Dünya pazarına dair gözlemleriniz neler? Küresel inşaat pazarında ne tür sıkıntılar var?

Dünya geneline baktığımızda her yerde eşgüdümlü bir patlamadan söz etmek olanaksız. Brezilya’da kriz var, buna karşılık Çin, Hindistan ve Avrupa’da durumun yeni inşaatlar ve satış anlamında iyi olduğunu söyleyebilirim. Ancak inşaat yapmanın ötesinde kaliteli inşaat yapımı büyük bir sorun. Bunun üzerinde durmak gerek. Örneğin Doğu Avrupa’da inşa edebilme, uygulama becerisi ve işçilik kalitesi oldukça düşük. Eğitim gerekli. Prefabrikasyona ve prefabrike sistem uygulamalarına ilgi giderek artıyor. Diğer yandan, dünya üzerindeki en güzel mimariye sahip binalarda bile akustiğin en büyük sorun olduğunu; olağanüstü mimari tasarımların yaşama geçişinde en zayıf noktanın bu olduğunu ve mimari güzelliğin önüne geçebildiğini görüyoruz. Biz bu sorunları çözecek ve mimari düşün üzerine gölge düşürmeyecek sistem çözümleri için yenilikçi uygulamanın ve üretimin peşindeyiz. Bu anlamda Saint-Gobain’in bütün faaliyetleri toplamında, dünya çapında inovasyon konusunda 7. sırada olduğunu belirtebilirim. Bu da küresel rekabette temel motivasyon kaynağımız. Söyleşinin başında da belirttiğim gibi iyi binalar için iyi işçiliğe, iyi uygulama çözümlerine gereksinim var. Farklı ülke deneyimlerinin paylaşılması, çözümlerin bu deneyimlerden alınan kazanımlarla geliştirilmesi gerekiyor. 

Son olarak Alçı Ödülü ile ilgili eklemek istediğiniz bir konu var mı, geleceğini nasıl görüyorsunuz?

Alçı yarışması sayesinde birlikte çalıştığımız bütün uygulayıcı ve yüklenicilerde, kısa vadede iki temel konuda farkındalık ve bilinç yaratmak istiyoruz.
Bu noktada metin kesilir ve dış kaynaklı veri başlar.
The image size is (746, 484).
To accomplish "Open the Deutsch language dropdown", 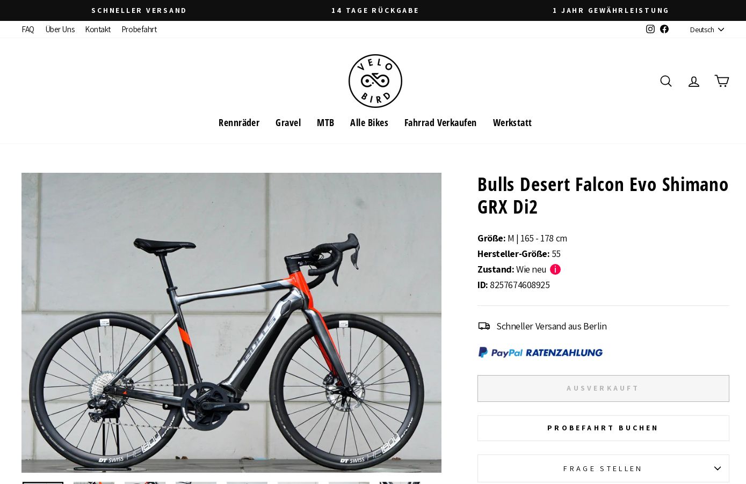I will [707, 30].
Bunlardan ilki, inşa edilen mekanlardaki kullanıcıların sağlığı ve konforunun her anlamda sağlanması, getirilen çözüm ve uygulamaların bu yönde olması. Bütün bayilerimizden ve uygulayıcılarımızdan da kendilerini her zaman kullanıcının yerine koymalarını istiyoruz. Onların gereksinimi neyse, satış kaygısını gütmeden bu sistemi sağlamalarını bekliyoruz çünkü mutlu kullanıcı uzun vadede bizim için daha önemli. İkinci olarak, kolay montaj ve kurulum konusunda yükleniciler için deneyim ve bilgi alışverişini artırmayı istiyoruz. Alçı yarışmasına katılıp ödüle değer görülen uygulamalar, onlar için örnek oluşturuyor.